Objectives: To address the value of surgery in sporadic ZES patients with negative imaging studies
Methods: 58 of 339 sporadic ZES patients (17%) had negative imaging studies. Patients were stratified into those who had negative conventional [Conv] imaging (CT, MRI, US) in the pre-SRS (octreoscan) period and those who had negative SRS and conventional imaging in the post-SRS period.
Results: 58 sporadic ZES patients with negative imaging, including 35 pre-SRS and 23 post-SRS, underwent surgery. These patients had long disease histories prior to surgery (mean± from onset=7.9±1[range -0.25-35 yrs]) and 25% were followed ≥2yrs from diagnosis. At surgery, gastrinoma was found in 57/58 patients (98%). Tumors were small (mean=0.8cm, 60% < 1 cm). The most common primary sites were: duodenal 64%, pancreatic 17%, and lymph node (10%). 50% had a primary only, 41% primary + LN, and 7% had liver metastases. 35/58(60%) were cured immediately postop and at last followup [mean-9.4yrs [range 0.2-22yrs], 27 patients (46%) remained cured. During followup 3 patients died, each were found to have liver metastases at surgery.
Conclusions. Imaging negative sporadic ZES patients are not rare even in the post SRS period.
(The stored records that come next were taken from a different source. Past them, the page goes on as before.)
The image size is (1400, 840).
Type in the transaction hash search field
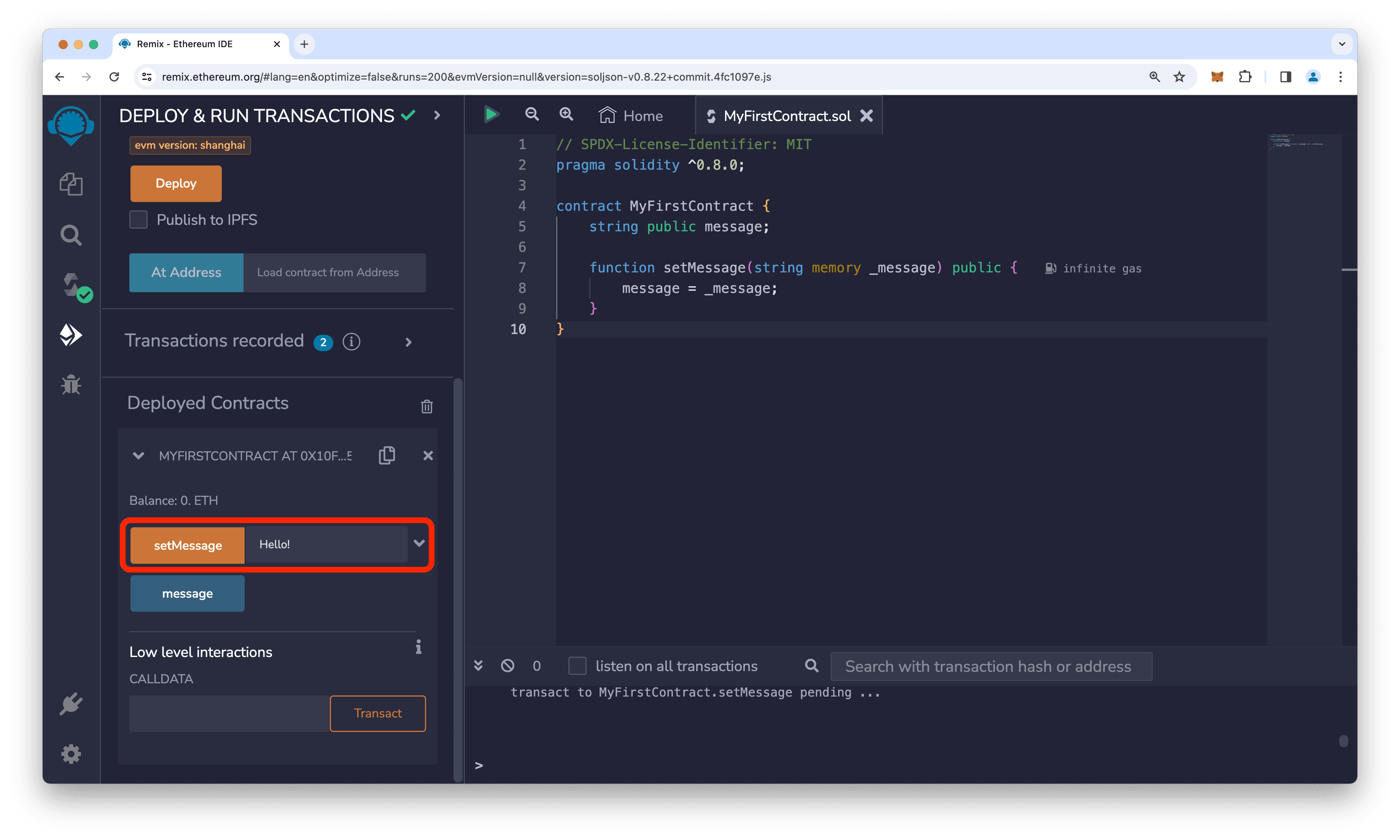click(990, 666)
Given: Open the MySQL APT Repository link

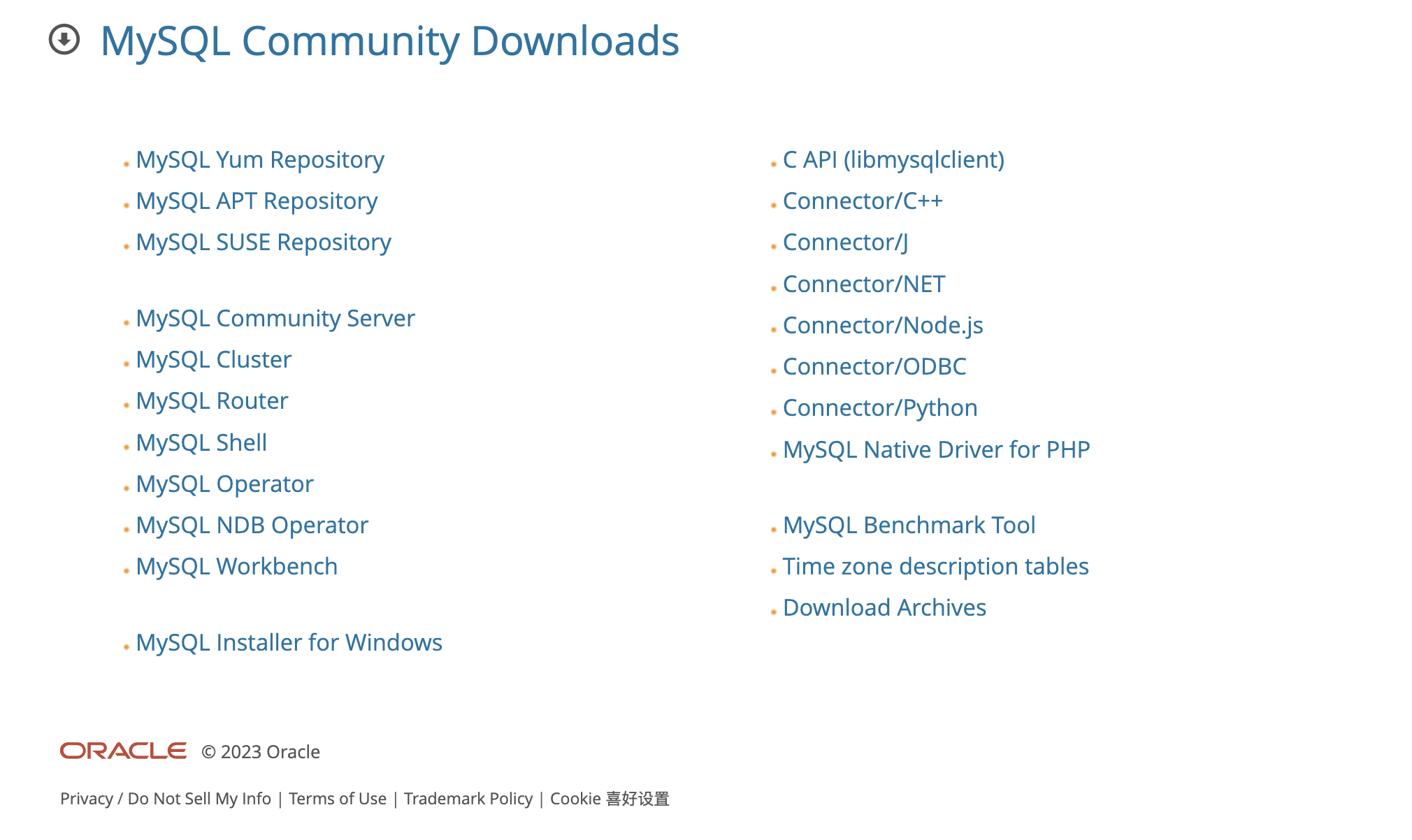Looking at the screenshot, I should click(257, 201).
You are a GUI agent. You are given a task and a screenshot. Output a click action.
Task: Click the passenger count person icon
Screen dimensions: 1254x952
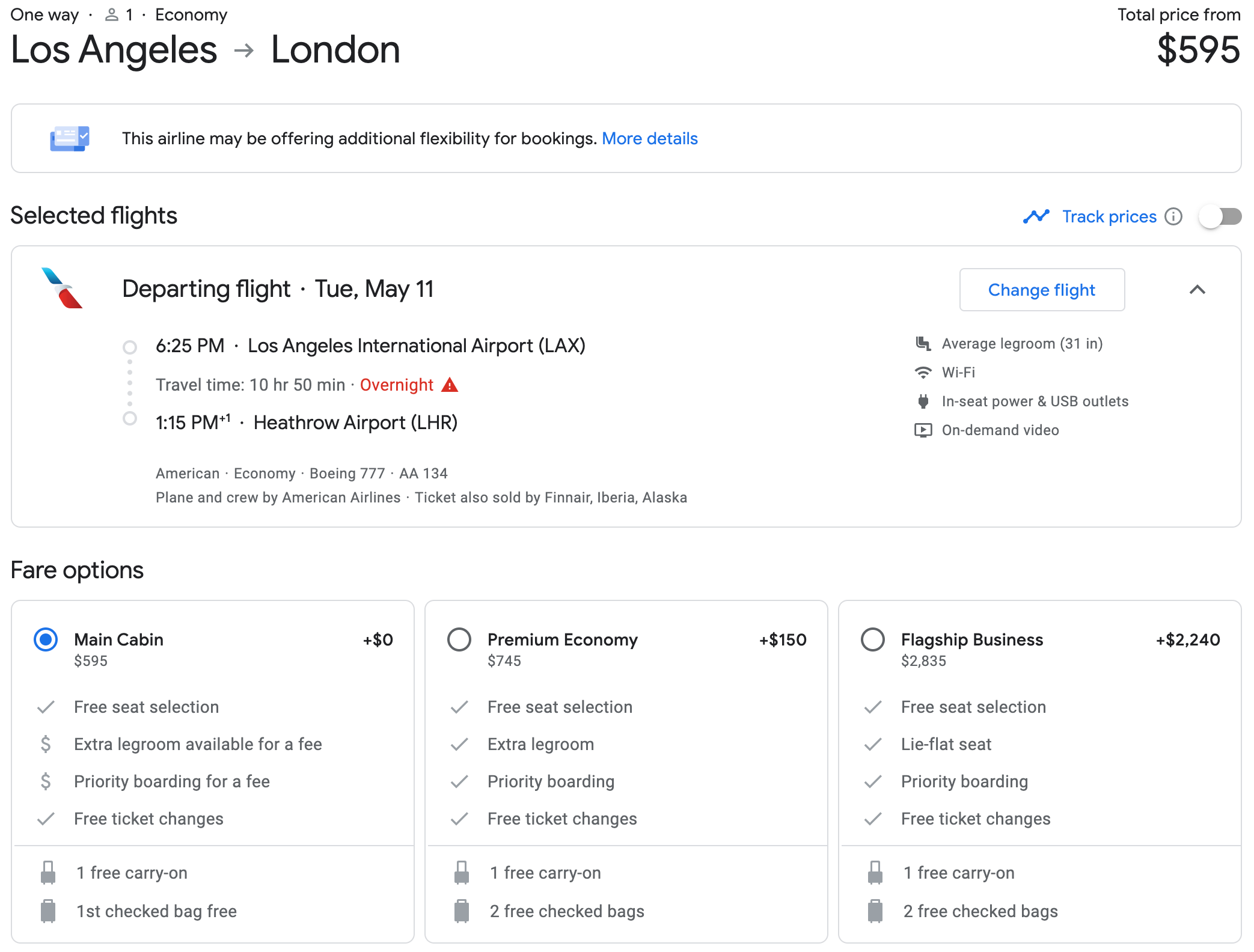111,15
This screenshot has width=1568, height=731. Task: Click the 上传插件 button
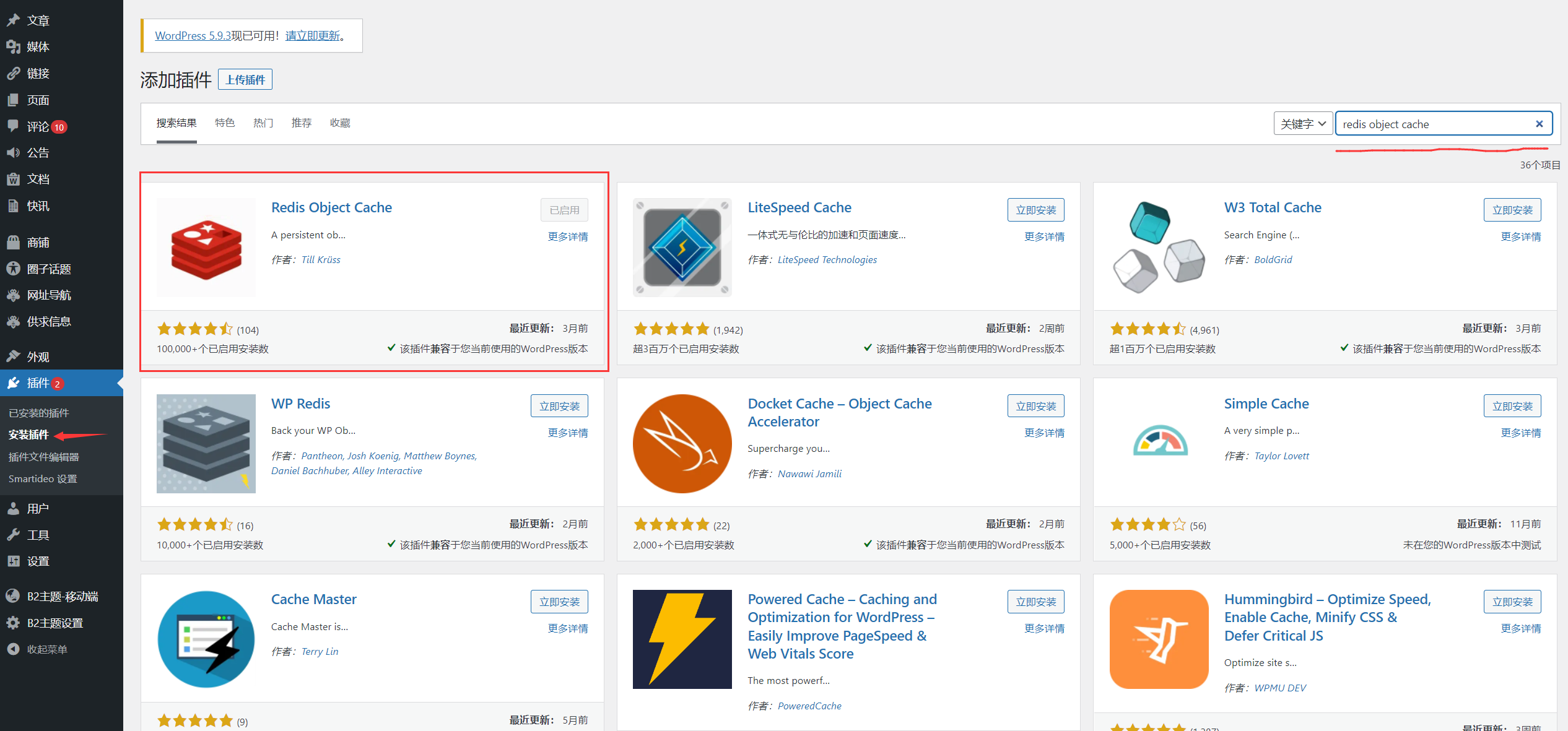[245, 80]
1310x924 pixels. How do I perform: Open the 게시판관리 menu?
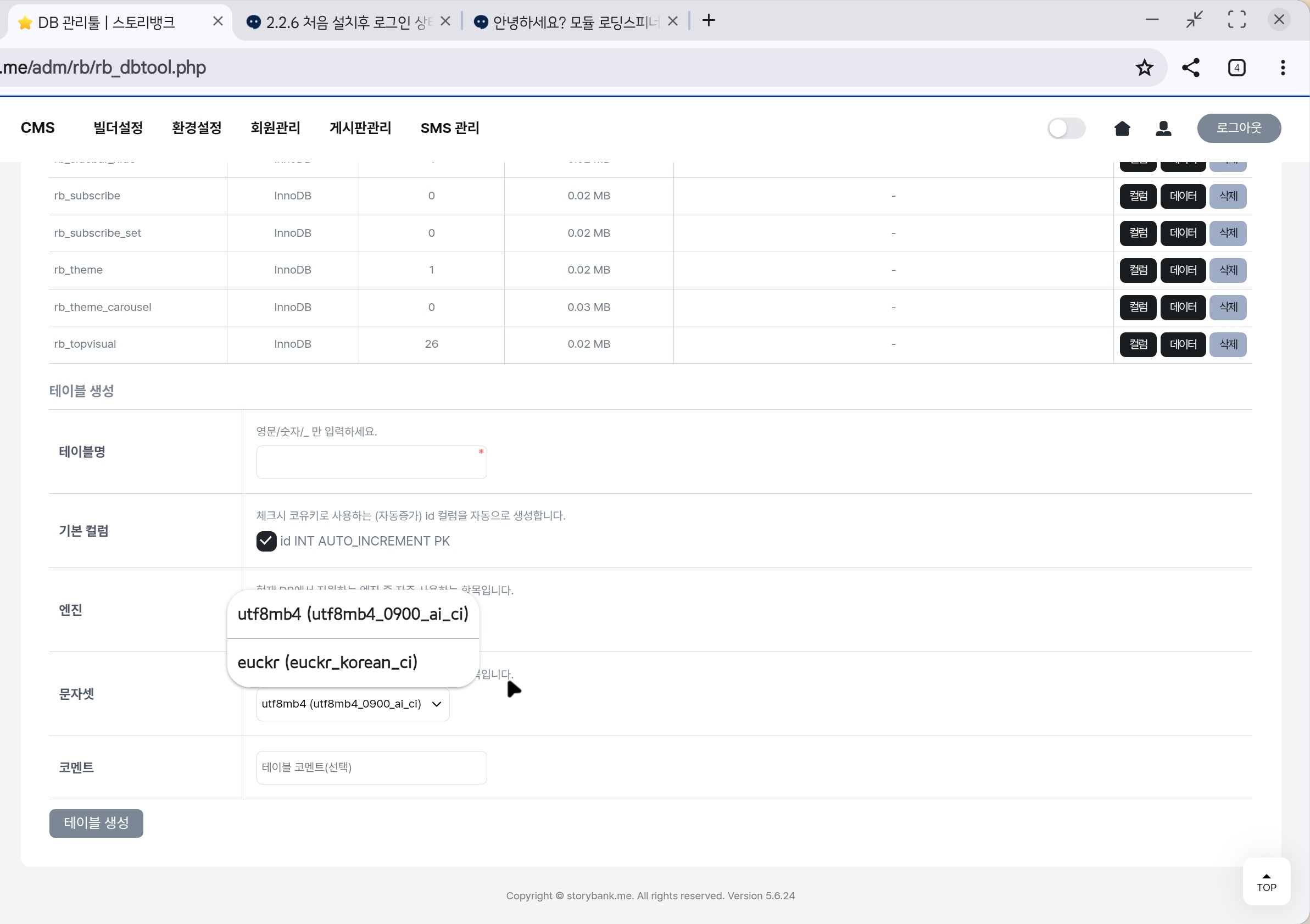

An experienced surgeon can find gastrinoma in almost every patient (98%) and nearly one-half (46%) are cured. Because liver metastases were found in 7%, which may have been caused by a long delay in surgery and all the disease-related deaths occurred in this group, surgery should be routinely undertaken early in ZES patients despite negative imaging studies.